C'est, d'ailleurs, la raison pour laquelle des vendeuses d'eau fraîche ont été aperçues, aux alentours de plusieurs centres d'examen, avec le précieux sésame. Certaines d'entre elles étaient tellement à l'aise car ne sachant point qu'un sujet d'examen est différent d'une galette qu'elle cédait la "marchandise ", au premier venu, au prix de 4 000F CFA. Qui dit mieux ! Cela revient, en tout cas, beaucoup moins cher que le sujet acquis en gros auprès des fonctionnaires dont certains ont fait de ce business leur fonds de commerce. Même après les changements de sujets, opérés après la découverte de la fuite au DEF, des élèves ont avoué que les nouveaux sujets ne l'étaient que de nom. Car, là encore, il s'est trouvé des candidats qui les avaient déjà...Quelle énigme !
C'est dire que les différentes académies ont du pain sur la planche. Une situation qui interpelle fortement les responsables chargés des examens et concours du ministère en charge de l'Education. Dans la mesure où la fuite ne saurait que provenir de cette maison qui avait pris des mesures afin d'éviter toute fuite. Il s'agit maintenant de savoir si le ministre Salikou Sanogo va-t-il couper des têtes ou, au contraire, laisser la situation dans les mains d'une commission d'enquêtes ? Des enquêtes qui n'aboutissent, d'ailleurs, jamais.

▸ Consigne 1:
Répondez brièvement à ces trois points sur le texte consacré à la fuite des sujets d'examen :
(a) À quel prix certaines vendeuses d'eau fraîche cédaient-elles la « marchandise » ?
(b) Quel ministre le texte nomme-t-il ?
(c) Que dit le texte du sort des enquêtes ?
▸ Consigne 2: Reproduisez fidèlement le passage du texte sur la fuite des sujets d'examen, depuis « C'est dire que » jusqu'à « n'aboutissent, d'ailleurs, jamais. » inclus.

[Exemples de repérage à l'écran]
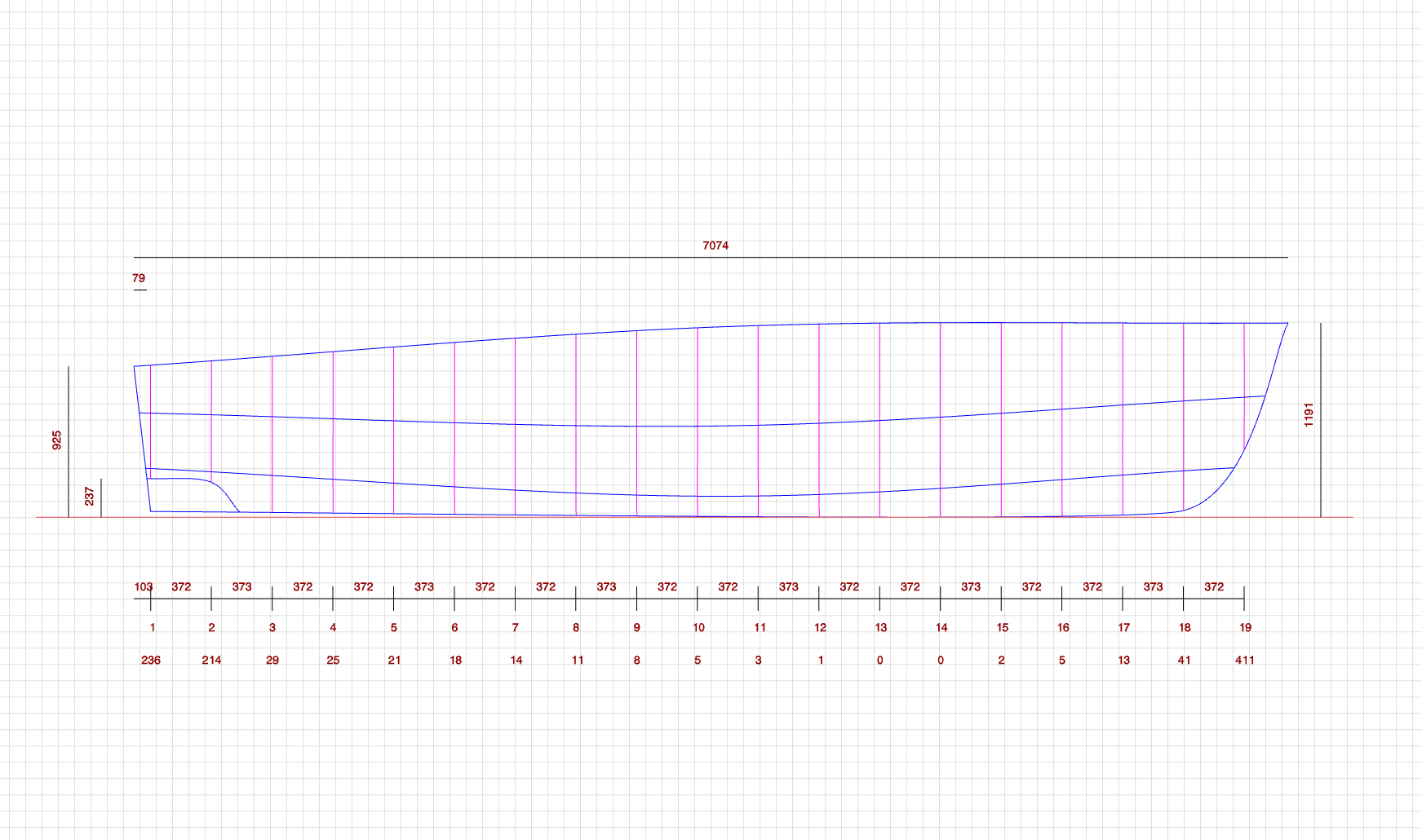Click the 237 vertical dimension text
The image size is (1422, 840).
(90, 496)
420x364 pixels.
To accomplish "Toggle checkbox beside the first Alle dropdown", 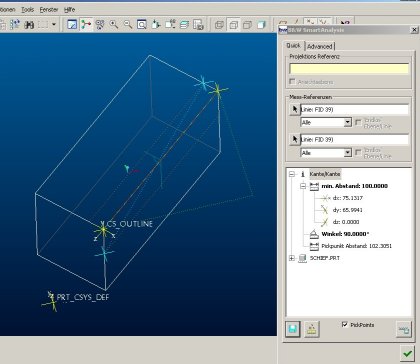I will pyautogui.click(x=358, y=122).
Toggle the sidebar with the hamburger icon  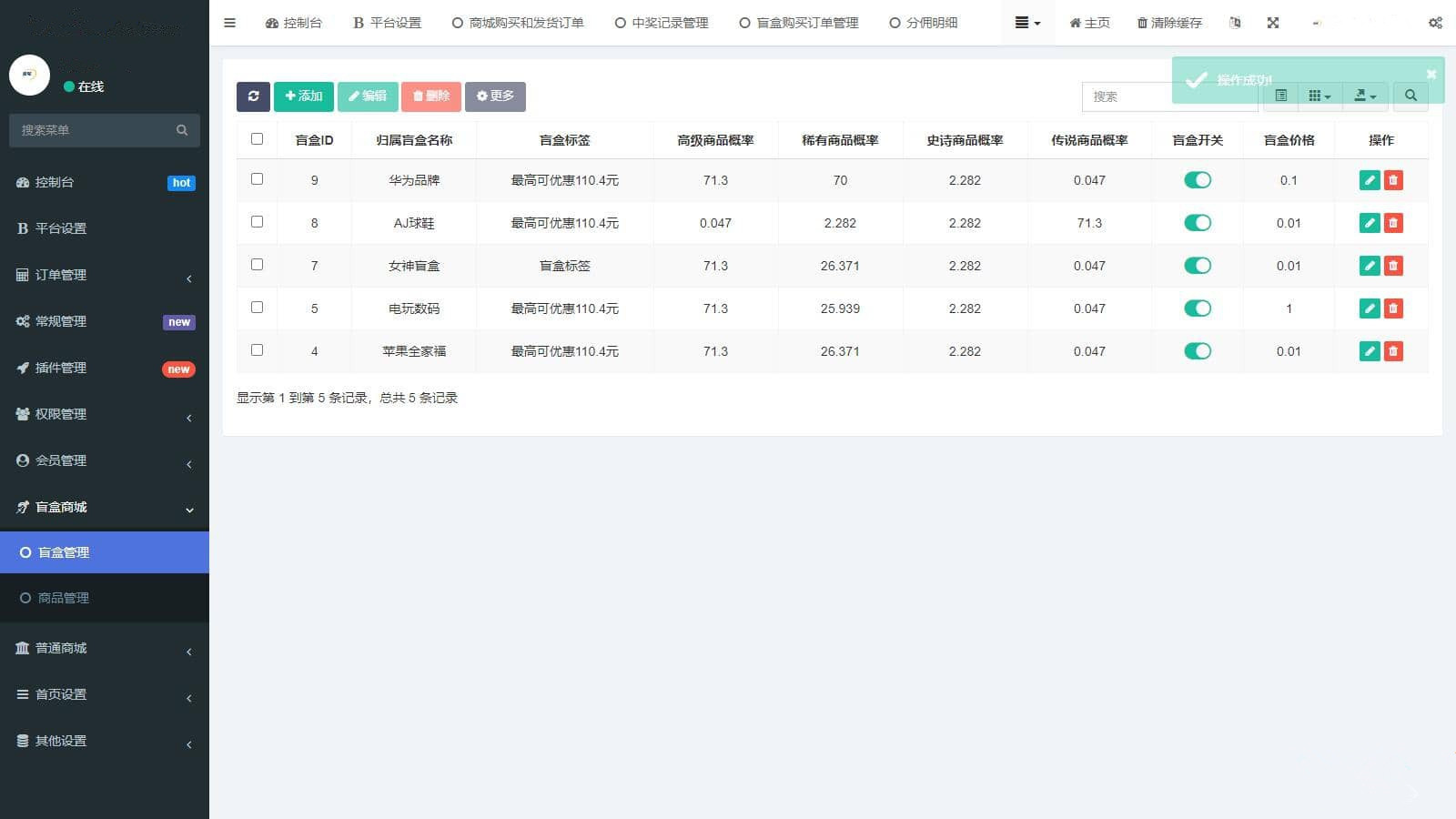pos(229,23)
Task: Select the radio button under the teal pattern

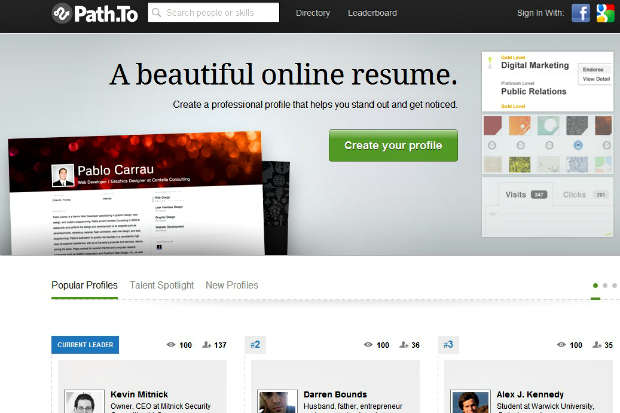Action: coord(549,144)
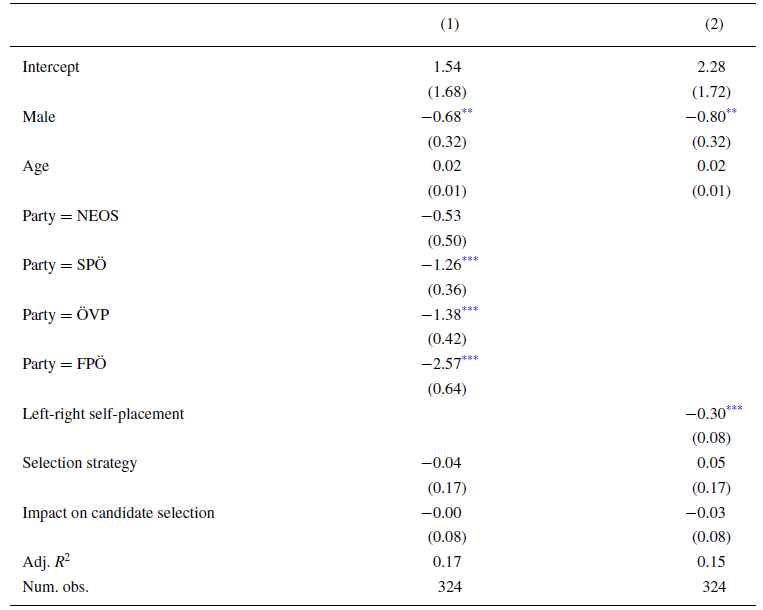Select the Party = NEOS row label

click(70, 215)
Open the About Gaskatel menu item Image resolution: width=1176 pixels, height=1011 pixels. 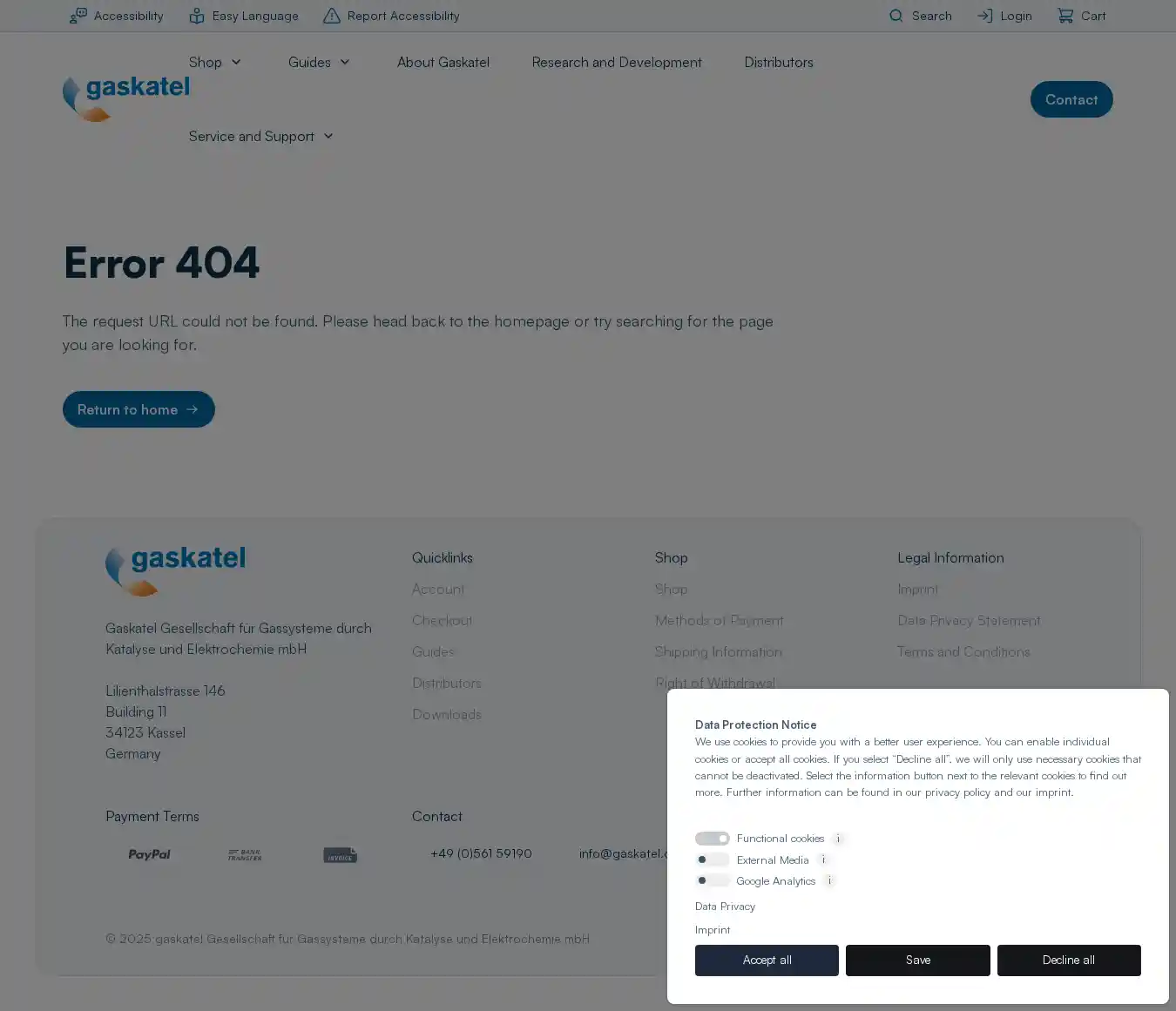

▸ Réponse finale 1:
(a) Au prix de 4 000F CFA.
(b) Salikou Sanogo.
(c) Elles n'aboutissent jamais.

▸ Réponse finale 2:
C'est dire que les différentes académies ont du pain sur la planche. Une situation qui interpelle fortement les responsables chargés des examens et concours du ministère en charge de l'Education. Dans la mesure où la fuite ne saurait que provenir de cette maison qui avait pris des mesures afin d'éviter toute fuite. Il s'agit maintenant de savoir si le ministre Salikou Sanogo va-t-il couper des têtes ou, au contraire, laisser la situation dans les mains d'une commission d'enquêtes ? Des enquêtes qui n'aboutissent, d'ailleurs, jamais.